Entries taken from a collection
-------
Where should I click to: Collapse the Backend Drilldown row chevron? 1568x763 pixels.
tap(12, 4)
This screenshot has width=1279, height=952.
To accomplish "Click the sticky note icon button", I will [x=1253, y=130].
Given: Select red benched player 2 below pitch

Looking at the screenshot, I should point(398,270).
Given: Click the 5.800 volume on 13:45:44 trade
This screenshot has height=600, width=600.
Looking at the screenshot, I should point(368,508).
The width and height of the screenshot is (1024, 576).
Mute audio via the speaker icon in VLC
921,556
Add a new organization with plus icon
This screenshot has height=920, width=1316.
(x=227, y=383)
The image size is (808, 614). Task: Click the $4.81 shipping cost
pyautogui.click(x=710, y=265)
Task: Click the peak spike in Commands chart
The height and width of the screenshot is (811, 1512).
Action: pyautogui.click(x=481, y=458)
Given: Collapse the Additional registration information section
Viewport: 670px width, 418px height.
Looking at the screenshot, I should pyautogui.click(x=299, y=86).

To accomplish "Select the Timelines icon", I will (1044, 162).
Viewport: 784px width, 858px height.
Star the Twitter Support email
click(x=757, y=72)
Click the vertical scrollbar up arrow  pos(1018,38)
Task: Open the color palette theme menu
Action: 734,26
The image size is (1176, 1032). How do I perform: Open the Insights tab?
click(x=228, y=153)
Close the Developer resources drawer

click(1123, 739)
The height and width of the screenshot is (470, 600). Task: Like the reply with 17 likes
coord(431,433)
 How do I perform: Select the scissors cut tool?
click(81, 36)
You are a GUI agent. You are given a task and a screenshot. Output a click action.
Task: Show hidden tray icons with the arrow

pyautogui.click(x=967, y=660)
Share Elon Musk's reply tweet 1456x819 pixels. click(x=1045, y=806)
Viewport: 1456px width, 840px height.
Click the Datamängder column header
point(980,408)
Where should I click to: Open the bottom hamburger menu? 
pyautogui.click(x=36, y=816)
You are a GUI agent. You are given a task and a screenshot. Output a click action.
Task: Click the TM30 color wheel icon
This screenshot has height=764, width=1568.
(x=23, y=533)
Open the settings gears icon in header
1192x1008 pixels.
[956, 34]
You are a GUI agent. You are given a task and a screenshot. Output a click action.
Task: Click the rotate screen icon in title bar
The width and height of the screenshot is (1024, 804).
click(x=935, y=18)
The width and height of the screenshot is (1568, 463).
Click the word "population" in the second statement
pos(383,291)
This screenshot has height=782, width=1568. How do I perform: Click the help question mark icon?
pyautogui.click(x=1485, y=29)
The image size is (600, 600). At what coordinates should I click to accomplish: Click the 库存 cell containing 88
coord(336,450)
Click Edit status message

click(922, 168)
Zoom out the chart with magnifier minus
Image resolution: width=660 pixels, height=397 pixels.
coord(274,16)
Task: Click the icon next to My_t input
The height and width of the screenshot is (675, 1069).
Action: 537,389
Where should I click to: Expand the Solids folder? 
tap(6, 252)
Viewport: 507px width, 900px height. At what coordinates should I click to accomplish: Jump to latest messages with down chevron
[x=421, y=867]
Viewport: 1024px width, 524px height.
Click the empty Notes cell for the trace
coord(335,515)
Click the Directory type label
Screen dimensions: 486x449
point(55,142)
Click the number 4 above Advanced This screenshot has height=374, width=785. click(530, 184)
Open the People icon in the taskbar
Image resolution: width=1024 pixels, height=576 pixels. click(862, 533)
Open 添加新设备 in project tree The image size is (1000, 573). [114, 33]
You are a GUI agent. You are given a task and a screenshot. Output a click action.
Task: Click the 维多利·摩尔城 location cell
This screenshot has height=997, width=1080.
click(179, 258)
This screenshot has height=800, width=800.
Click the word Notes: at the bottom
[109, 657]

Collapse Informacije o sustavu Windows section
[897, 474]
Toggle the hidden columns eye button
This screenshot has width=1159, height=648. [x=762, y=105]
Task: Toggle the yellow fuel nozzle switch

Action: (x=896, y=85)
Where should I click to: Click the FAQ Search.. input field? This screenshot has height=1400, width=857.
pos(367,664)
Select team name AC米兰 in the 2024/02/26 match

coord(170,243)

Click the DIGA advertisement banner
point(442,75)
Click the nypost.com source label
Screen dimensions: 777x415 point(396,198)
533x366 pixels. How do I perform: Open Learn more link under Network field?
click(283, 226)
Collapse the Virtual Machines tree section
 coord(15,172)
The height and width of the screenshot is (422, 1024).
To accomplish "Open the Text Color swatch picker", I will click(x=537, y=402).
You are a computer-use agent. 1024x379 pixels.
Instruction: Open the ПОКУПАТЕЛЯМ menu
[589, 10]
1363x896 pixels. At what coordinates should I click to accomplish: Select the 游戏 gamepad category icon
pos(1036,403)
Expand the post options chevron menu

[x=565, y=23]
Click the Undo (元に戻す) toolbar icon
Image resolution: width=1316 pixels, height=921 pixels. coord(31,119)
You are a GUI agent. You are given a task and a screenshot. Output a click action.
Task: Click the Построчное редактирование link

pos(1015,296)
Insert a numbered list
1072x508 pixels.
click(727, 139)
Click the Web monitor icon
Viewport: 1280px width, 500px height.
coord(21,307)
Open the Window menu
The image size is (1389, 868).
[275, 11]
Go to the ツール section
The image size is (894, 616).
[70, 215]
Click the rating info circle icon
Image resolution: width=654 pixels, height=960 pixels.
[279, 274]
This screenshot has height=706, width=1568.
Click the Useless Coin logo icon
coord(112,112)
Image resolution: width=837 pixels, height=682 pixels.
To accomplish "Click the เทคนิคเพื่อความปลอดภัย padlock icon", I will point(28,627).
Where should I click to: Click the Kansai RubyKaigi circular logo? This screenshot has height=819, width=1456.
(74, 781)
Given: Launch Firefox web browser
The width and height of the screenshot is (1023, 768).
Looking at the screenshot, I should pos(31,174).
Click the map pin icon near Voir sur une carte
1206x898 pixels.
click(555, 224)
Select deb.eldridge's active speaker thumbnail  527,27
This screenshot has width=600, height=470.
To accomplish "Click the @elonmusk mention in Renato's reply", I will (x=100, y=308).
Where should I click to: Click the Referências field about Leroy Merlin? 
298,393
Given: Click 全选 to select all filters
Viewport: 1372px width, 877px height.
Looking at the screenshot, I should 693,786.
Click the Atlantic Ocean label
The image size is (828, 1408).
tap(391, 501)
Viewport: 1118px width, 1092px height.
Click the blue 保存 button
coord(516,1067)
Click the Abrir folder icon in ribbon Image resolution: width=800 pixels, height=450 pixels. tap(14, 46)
-------
Task to carry out
Print the records again word for word, from their first line through the line that contains "will (1044, 162).", with both ends included.

Solution
Where should I click to: Collapse the Backend Drilldown row chevron? 1568x763 pixels.
tap(12, 4)
This screenshot has width=1279, height=952.
To accomplish "Click the sticky note icon button", I will [x=1253, y=130].
Given: Select red benched player 2 below pitch

Looking at the screenshot, I should point(398,270).
Given: Click the 5.800 volume on 13:45:44 trade
This screenshot has height=600, width=600.
Looking at the screenshot, I should point(368,508).
The width and height of the screenshot is (1024, 576).
Mute audio via the speaker icon in VLC
921,556
Add a new organization with plus icon
This screenshot has height=920, width=1316.
(x=227, y=383)
The image size is (808, 614). Task: Click the $4.81 shipping cost
pyautogui.click(x=710, y=265)
Task: Click the peak spike in Commands chart
The height and width of the screenshot is (811, 1512).
Action: pyautogui.click(x=481, y=458)
Given: Collapse the Additional registration information section
Viewport: 670px width, 418px height.
Looking at the screenshot, I should pyautogui.click(x=299, y=86).

To accomplish "Select the Timelines icon", I will (1044, 162).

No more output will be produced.